### EXERCISE:
Find the line in the entries below that contains "[بزرگنمایی تصویر] (1111, 407)". Repeat it exactly, and every line after it through the line that contains "過去の記事 (1310, 1112)".
________________________________________
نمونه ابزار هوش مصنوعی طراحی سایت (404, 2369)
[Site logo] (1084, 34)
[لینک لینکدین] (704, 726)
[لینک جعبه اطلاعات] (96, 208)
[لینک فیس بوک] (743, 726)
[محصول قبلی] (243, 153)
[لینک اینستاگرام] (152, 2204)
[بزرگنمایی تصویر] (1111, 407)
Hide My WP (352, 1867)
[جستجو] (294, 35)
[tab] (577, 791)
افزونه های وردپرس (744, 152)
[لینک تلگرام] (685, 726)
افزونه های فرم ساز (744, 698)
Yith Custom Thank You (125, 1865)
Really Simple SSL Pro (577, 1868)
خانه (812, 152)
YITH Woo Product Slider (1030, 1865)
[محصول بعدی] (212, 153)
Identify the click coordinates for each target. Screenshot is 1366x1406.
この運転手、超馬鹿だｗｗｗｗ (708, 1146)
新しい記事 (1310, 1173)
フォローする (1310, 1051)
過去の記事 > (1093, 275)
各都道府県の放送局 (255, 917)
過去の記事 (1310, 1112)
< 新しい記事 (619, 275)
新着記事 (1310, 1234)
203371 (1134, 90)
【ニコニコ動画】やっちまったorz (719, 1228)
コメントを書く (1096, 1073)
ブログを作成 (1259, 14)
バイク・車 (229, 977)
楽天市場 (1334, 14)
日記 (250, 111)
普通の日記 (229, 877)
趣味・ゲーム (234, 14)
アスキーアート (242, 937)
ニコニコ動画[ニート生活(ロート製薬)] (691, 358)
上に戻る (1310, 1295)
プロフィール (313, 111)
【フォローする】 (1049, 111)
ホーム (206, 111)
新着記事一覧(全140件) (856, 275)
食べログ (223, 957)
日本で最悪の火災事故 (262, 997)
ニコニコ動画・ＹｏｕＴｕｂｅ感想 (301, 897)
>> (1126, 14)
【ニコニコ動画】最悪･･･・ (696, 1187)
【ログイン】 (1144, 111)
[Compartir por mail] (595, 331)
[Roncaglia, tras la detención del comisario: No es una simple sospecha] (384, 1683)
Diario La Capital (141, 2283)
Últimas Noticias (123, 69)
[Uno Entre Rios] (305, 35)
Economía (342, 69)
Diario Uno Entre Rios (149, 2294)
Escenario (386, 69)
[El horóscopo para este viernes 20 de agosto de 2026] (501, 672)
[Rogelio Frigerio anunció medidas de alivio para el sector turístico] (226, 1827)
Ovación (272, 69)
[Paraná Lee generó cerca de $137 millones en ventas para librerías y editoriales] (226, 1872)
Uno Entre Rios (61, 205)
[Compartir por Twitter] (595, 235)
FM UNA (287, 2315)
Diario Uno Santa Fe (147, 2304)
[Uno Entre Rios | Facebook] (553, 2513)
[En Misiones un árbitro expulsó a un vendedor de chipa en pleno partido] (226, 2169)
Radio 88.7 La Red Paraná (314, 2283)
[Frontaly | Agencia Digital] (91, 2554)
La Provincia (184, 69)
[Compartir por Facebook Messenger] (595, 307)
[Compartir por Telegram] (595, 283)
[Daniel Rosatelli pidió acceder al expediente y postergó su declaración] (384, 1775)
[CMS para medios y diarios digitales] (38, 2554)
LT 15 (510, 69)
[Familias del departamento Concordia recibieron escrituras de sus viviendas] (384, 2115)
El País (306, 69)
________________________________________
### PROBLEM SOLUTION:
[بزرگنمایی تصویر] (1111, 407)
Hide My WP (352, 1867)
[جستجو] (294, 35)
[tab] (577, 791)
افزونه های وردپرس (744, 152)
[لینک تلگرام] (685, 726)
افزونه های فرم ساز (744, 698)
Yith Custom Thank You (125, 1865)
Really Simple SSL Pro (577, 1868)
خانه (812, 152)
YITH Woo Product Slider (1030, 1865)
[محصول بعدی] (212, 153)
Identify the click coordinates for each target. Screenshot is 1366x1406.
この運転手、超馬鹿だｗｗｗｗ (708, 1146)
新しい記事 (1310, 1173)
フォローする (1310, 1051)
過去の記事 > (1093, 275)
各都道府県の放送局 (255, 917)
過去の記事 (1310, 1112)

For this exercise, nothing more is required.